What we have then is a system with a feedback loop: We buy Apple because we buy Apple because we buy Apple. (Just as we use Facebook because we use Facebook because we use Facebook.)
Feedback loops can introduce chaotic behavior. Depending on the precise parameters involved, all of this guessing could turn out to converge to the real value of companies—or it could converge to something else entirely, or keep fluctuating all over the place indefinitely. Since the latter seems to be what happens, I think the real parameters are probably in that range of fluctuating instability. (I’ve actually programmed some simple computer models with parameters in that chaotic range, and they come out pretty darn close to the real behavior of stock markets—much better than the Black-Scholes model, for instance.) If you want a really in-depth analysis of the irrationality of financial markets, I highly recommend Robert Shiller, who after all won a Nobel for this sort of thing.
What does this mean for the efficient market hypothesis?
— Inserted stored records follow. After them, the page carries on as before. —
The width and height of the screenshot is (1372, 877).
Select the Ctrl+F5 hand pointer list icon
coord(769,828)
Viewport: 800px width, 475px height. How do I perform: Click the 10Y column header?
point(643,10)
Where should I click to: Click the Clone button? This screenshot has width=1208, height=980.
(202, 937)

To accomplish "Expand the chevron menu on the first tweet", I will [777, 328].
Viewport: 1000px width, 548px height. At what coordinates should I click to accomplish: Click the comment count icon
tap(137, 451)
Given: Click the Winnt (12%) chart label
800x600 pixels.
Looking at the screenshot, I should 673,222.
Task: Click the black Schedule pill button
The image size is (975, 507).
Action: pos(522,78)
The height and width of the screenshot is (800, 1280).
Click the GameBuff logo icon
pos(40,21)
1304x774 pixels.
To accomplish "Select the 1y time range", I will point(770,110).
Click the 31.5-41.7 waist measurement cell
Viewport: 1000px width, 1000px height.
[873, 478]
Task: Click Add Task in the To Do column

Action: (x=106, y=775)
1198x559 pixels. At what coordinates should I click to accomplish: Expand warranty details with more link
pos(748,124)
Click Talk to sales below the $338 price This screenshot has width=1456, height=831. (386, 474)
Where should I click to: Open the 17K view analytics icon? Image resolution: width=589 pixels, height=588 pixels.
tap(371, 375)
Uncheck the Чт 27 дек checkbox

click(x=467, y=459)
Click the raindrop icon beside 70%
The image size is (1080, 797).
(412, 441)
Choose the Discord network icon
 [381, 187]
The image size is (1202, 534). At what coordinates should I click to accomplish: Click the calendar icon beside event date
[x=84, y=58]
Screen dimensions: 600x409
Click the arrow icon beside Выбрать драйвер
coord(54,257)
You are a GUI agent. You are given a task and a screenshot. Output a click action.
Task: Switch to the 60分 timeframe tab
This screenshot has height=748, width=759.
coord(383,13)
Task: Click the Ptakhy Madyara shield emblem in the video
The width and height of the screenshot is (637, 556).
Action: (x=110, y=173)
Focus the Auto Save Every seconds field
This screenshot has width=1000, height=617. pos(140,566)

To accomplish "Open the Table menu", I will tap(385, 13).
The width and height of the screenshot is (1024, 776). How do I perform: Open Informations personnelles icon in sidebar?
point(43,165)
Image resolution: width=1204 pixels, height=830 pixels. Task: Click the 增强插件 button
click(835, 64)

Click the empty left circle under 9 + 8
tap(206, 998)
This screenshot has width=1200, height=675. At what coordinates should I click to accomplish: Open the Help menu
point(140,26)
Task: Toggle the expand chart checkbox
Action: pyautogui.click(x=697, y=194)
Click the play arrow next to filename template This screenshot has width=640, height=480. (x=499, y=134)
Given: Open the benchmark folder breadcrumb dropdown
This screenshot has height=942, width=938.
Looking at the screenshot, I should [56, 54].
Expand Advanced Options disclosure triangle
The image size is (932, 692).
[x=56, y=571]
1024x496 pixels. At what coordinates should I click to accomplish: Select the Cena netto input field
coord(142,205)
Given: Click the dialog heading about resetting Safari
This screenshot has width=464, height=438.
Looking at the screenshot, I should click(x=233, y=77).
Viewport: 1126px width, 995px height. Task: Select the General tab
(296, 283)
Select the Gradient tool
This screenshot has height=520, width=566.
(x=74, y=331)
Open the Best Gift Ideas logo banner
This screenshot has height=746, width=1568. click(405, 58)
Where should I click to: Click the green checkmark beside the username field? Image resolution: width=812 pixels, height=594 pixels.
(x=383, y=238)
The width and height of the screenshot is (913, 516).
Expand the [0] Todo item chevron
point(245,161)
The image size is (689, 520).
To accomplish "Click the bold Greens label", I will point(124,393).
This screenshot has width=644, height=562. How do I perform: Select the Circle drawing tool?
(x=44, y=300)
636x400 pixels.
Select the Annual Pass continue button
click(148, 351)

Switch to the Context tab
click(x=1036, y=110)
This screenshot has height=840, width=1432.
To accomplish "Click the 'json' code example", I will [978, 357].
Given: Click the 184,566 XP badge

That it’s basically a non-starter. We have no reason to believe that stock prices accurately integrate real fundamental information, and many reasons to think they do not. The unpredictability of stock prices could be just that—unpredictability, meaning that stock prices in the short run are simply random, and short-term trading is literally gambling. In the long run they seem to settle out into trends with some relation to fundamentals—but as Keynes said, in the long run we are all dead, and the market can remain irrational longer than you can remain solvent.